## WORK REQUIRED
Starting at the first line and ending at the last, reproduce the records below exactly.

## RECORDS
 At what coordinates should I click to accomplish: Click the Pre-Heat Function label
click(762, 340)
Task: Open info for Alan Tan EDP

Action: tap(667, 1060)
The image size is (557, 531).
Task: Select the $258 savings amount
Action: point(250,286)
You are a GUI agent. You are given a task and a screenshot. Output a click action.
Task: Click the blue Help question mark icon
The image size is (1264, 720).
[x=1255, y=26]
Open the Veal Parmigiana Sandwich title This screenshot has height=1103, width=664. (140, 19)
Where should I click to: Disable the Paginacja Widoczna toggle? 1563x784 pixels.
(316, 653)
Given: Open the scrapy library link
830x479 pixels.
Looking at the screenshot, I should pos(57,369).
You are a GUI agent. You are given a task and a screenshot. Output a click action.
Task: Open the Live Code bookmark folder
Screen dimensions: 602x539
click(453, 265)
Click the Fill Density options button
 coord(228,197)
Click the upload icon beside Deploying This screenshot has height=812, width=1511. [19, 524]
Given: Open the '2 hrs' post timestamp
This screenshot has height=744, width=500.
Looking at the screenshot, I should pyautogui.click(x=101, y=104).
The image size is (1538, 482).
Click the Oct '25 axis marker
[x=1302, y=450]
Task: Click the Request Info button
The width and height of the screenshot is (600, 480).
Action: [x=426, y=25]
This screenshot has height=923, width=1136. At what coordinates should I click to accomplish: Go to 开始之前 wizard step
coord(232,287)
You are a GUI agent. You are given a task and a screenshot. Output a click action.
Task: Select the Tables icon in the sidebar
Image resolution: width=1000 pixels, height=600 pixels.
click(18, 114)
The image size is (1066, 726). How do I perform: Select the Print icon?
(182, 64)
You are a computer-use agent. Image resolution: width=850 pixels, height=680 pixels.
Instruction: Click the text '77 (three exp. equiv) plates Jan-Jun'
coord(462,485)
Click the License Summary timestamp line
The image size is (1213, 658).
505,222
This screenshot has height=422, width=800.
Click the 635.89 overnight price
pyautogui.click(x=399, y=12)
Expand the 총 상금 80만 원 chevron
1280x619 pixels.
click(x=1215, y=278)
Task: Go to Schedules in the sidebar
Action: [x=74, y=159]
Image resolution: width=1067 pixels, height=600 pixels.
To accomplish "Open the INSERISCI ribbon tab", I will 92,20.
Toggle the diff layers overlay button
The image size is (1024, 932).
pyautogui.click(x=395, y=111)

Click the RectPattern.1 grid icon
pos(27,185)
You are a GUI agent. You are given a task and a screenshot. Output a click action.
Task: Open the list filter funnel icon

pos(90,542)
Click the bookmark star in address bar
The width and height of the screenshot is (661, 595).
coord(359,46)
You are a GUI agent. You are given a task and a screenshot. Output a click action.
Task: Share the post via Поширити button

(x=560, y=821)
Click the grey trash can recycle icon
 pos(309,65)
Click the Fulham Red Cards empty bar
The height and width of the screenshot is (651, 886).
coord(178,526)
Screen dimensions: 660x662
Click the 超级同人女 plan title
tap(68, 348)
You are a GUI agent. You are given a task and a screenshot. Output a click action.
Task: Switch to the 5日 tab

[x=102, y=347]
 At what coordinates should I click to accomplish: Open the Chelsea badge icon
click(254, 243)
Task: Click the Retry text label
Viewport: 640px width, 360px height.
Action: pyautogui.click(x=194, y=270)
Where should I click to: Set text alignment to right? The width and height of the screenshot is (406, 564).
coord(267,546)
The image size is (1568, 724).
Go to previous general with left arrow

## COMPLETED EXERCISE
 At what coordinates should I click to accomplish: Click the Pre-Heat Function label
click(762, 340)
Task: Open info for Alan Tan EDP

Action: tap(667, 1060)
The image size is (557, 531).
Task: Select the $258 savings amount
Action: point(250,286)
You are a GUI agent. You are given a task and a screenshot. Output a click action.
Task: Click the blue Help question mark icon
The image size is (1264, 720).
[x=1255, y=26]
Open the Veal Parmigiana Sandwich title This screenshot has height=1103, width=664. (140, 19)
Where should I click to: Disable the Paginacja Widoczna toggle? 1563x784 pixels.
(316, 653)
Given: Open the scrapy library link
830x479 pixels.
Looking at the screenshot, I should pos(57,369).
You are a GUI agent. You are given a task and a screenshot. Output a click action.
Task: Open the Live Code bookmark folder
Screen dimensions: 602x539
click(453, 265)
Click the Fill Density options button
 coord(228,197)
Click the upload icon beside Deploying This screenshot has height=812, width=1511. [19, 524]
Given: Open the '2 hrs' post timestamp
This screenshot has height=744, width=500.
Looking at the screenshot, I should pyautogui.click(x=101, y=104).
The image size is (1538, 482).
Click the Oct '25 axis marker
[x=1302, y=450]
Task: Click the Request Info button
The width and height of the screenshot is (600, 480).
Action: [x=426, y=25]
This screenshot has height=923, width=1136. At what coordinates should I click to accomplish: Go to 开始之前 wizard step
coord(232,287)
You are a GUI agent. You are given a task and a screenshot. Output a click action.
Task: Select the Tables icon in the sidebar
Image resolution: width=1000 pixels, height=600 pixels.
click(18, 114)
The image size is (1066, 726). How do I perform: Select the Print icon?
(182, 64)
You are a computer-use agent. Image resolution: width=850 pixels, height=680 pixels.
Instruction: Click the text '77 (three exp. equiv) plates Jan-Jun'
coord(462,485)
Click the License Summary timestamp line
The image size is (1213, 658).
505,222
This screenshot has height=422, width=800.
Click the 635.89 overnight price
pyautogui.click(x=399, y=12)
Expand the 총 상금 80만 원 chevron
1280x619 pixels.
click(x=1215, y=278)
Task: Go to Schedules in the sidebar
Action: [x=74, y=159]
Image resolution: width=1067 pixels, height=600 pixels.
To accomplish "Open the INSERISCI ribbon tab", I will 92,20.
Toggle the diff layers overlay button
The image size is (1024, 932).
pyautogui.click(x=395, y=111)

Click the RectPattern.1 grid icon
pos(27,185)
You are a GUI agent. You are given a task and a screenshot. Output a click action.
Task: Open the list filter funnel icon

pos(90,542)
Click the bookmark star in address bar
The width and height of the screenshot is (661, 595).
coord(359,46)
You are a GUI agent. You are given a task and a screenshot. Output a click action.
Task: Share the post via Поширити button

(x=560, y=821)
Click the grey trash can recycle icon
 pos(309,65)
Click the Fulham Red Cards empty bar
The height and width of the screenshot is (651, 886).
coord(178,526)
Screen dimensions: 660x662
Click the 超级同人女 plan title
tap(68, 348)
You are a GUI agent. You are given a task and a screenshot. Output a click action.
Task: Switch to the 5日 tab

[x=102, y=347]
 At what coordinates should I click to accomplish: Open the Chelsea badge icon
click(254, 243)
Task: Click the Retry text label
Viewport: 640px width, 360px height.
Action: pyautogui.click(x=194, y=270)
Where should I click to: Set text alignment to right? The width and height of the screenshot is (406, 564).
coord(267,546)
The image size is (1568, 724).
Go to previous general with left arrow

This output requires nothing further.